The request covers a broad range of materials. In addition to communications and documents, it asks for “calendars, schedules, call logs, visitor logs, and other records of interactions” with those named in the request.
It even asks for internal details about a press conference held on the steps of the US Supreme Court in September to announce the antitrust investigation, and for insights surrounding Texas’s decision to join more than a dozen states suing to block T-Mobile’s acquisition of Sprint.
“Google’s legal team is notoriously pugnacious, but this is a new low,” said Luther Lowe, Yelp’s VP of public policy and government affairs who has spent years criticizing the search giant before policymakers. “Google is attempting to simultaneously push around state attorneys general while intimidating potential cooperating witnesses using a perverse weaponization of sunshine laws.”
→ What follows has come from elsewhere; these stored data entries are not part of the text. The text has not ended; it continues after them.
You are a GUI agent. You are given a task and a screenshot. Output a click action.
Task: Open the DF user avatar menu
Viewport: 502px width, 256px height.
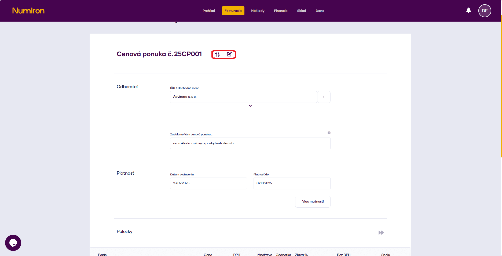485,11
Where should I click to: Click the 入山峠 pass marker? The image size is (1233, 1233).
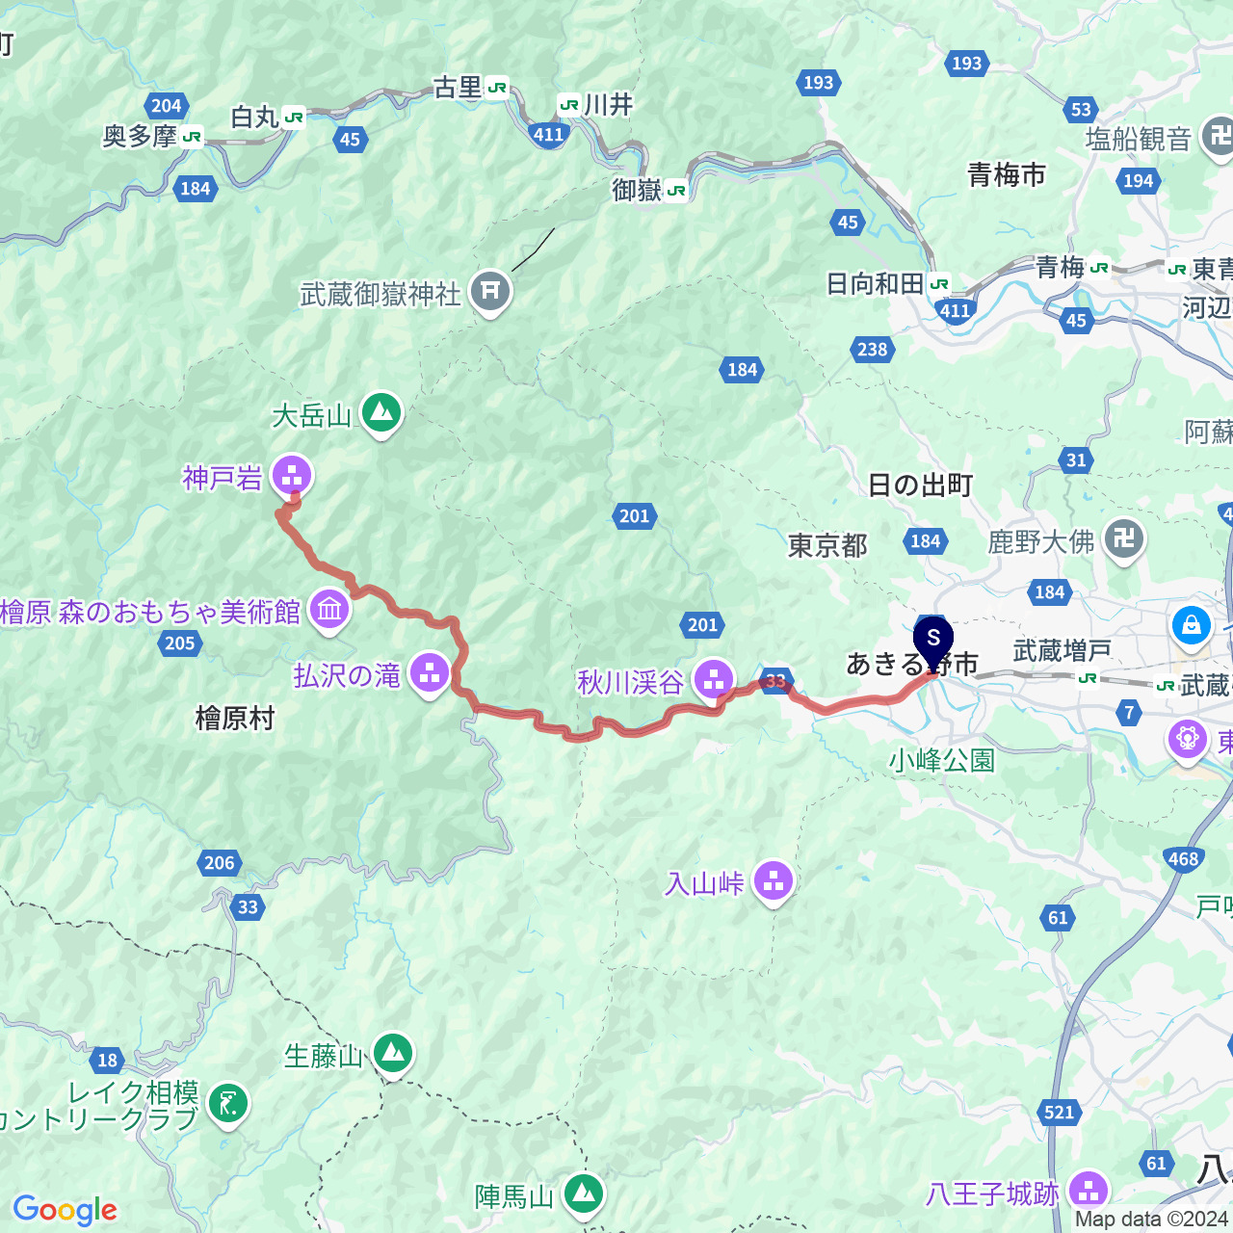pos(774,881)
It is unclear whether Paxton has yet released or withheld any information in response to Google’s public records request. Paxton’s office didn’t immediately respond to a request for comment.
In a statement, Google spokesman Jose Castaneda said the company is committed to cooperating with the multi-state investigation and has provided millions of pages of documents to regulators. But, he added, “this investigation features an extraordinarily unusual arrangement with external parties. So we’re seeking transparency about the involvement of competitors or vocal complainants as part of our efforts to ensure that our confidential business information is not shared with them.”
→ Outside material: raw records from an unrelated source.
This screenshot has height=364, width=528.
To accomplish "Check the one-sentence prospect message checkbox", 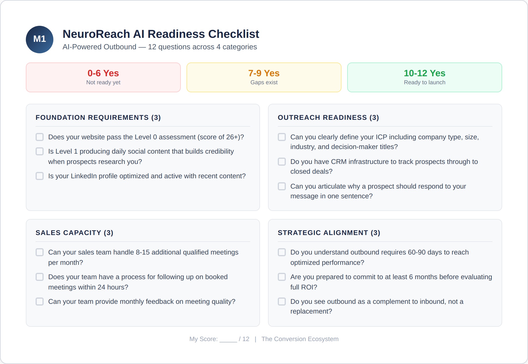I will (x=282, y=186).
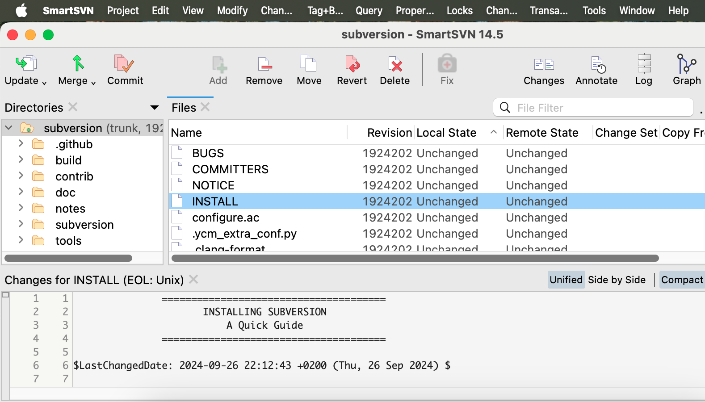Click the Delete icon in toolbar
The height and width of the screenshot is (402, 705).
[x=394, y=64]
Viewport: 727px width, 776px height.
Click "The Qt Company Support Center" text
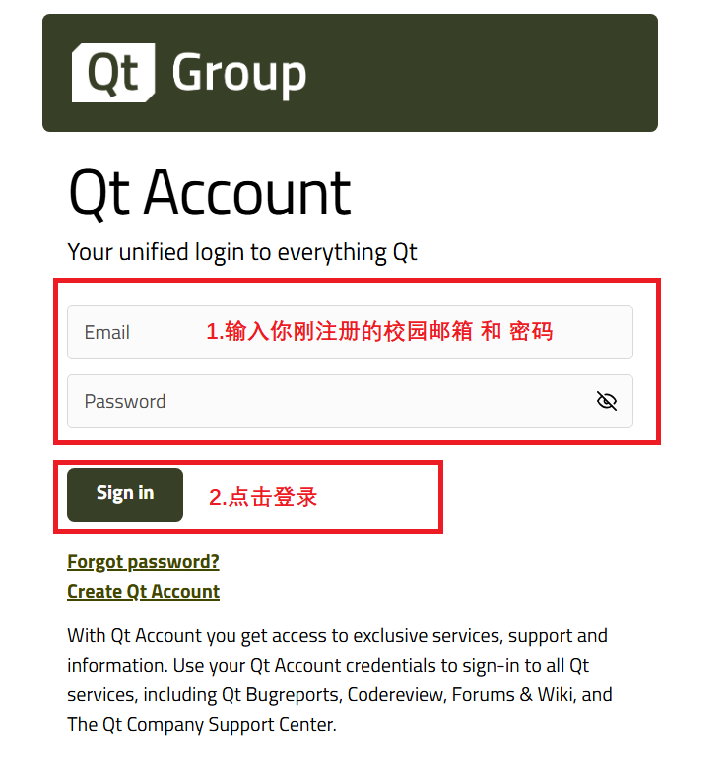coord(200,725)
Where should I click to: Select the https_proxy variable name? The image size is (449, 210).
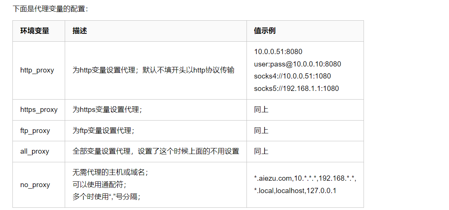[39, 110]
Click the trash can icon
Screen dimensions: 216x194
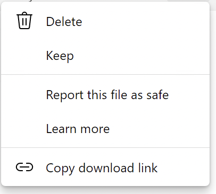[x=24, y=21]
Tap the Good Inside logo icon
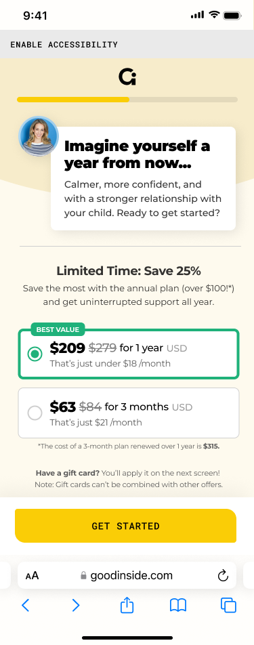The width and height of the screenshot is (254, 645). [127, 77]
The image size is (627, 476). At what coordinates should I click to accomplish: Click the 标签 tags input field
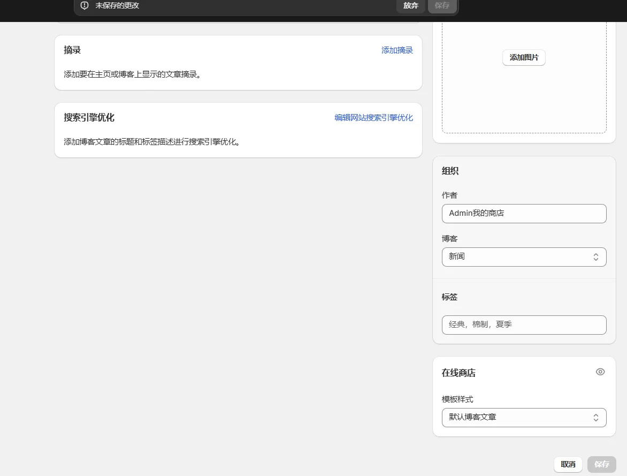[x=524, y=324]
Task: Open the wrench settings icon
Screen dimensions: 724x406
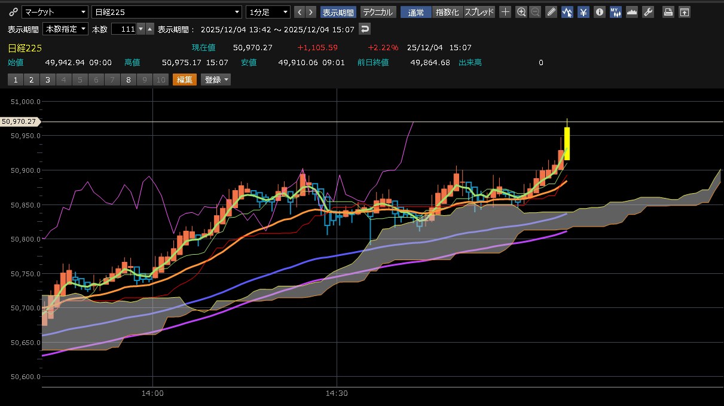Action: pos(648,12)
Google’s request separately calls for information surrounding the hiring of a number of consultants Paxton has retained to help with the investigation. The list includes Roger Alford, a former Justice Department antitrust official, as well as Eugene Burrus, a former Microsoft lawyer. It asks for information on Cristina Caffarra, an economic consultant at Charles River Associates who has represented News Corp in the past.
The company also singled out Brian O’Kelley, CEO of AppNexus, and Susan Athey, an economist at Stanford University’s business school. Athey’s connection to the probe was not immediately clear, and a spokesman for Paxton didn’t respond to questions about her possible involvement. Athey is an expert in auction-based marketplaces who has long consulted for Microsoft.
Alford declined to comment for this story. Athey, Burrus, and Caffarra didn’t respond to a request for comment.
Google filed its public records request days after it asked a Texas judge to keep Paxton from releasing confidential information about the company to its consultants.
In the court petition, Google said it had exchanged numerous proposals with Paxton’s office to ensure that sensitive business information didn’t fall into the wrong hands. But, the company said, Texas’s approach “would allow disclosure of Google’s confidential information to third-party consultants who simultaneously are working for Google’s competitors or complainants in this investigation.”
In particular, Google’s filing said, Caffarra and Burrus’ hiring raised “serious confidentiality concerns.”
“Mr. Burrus, like Ms. Caffarra, has spent many years working for parties who compete with Google, have sued Google, or both,” it said in the petition.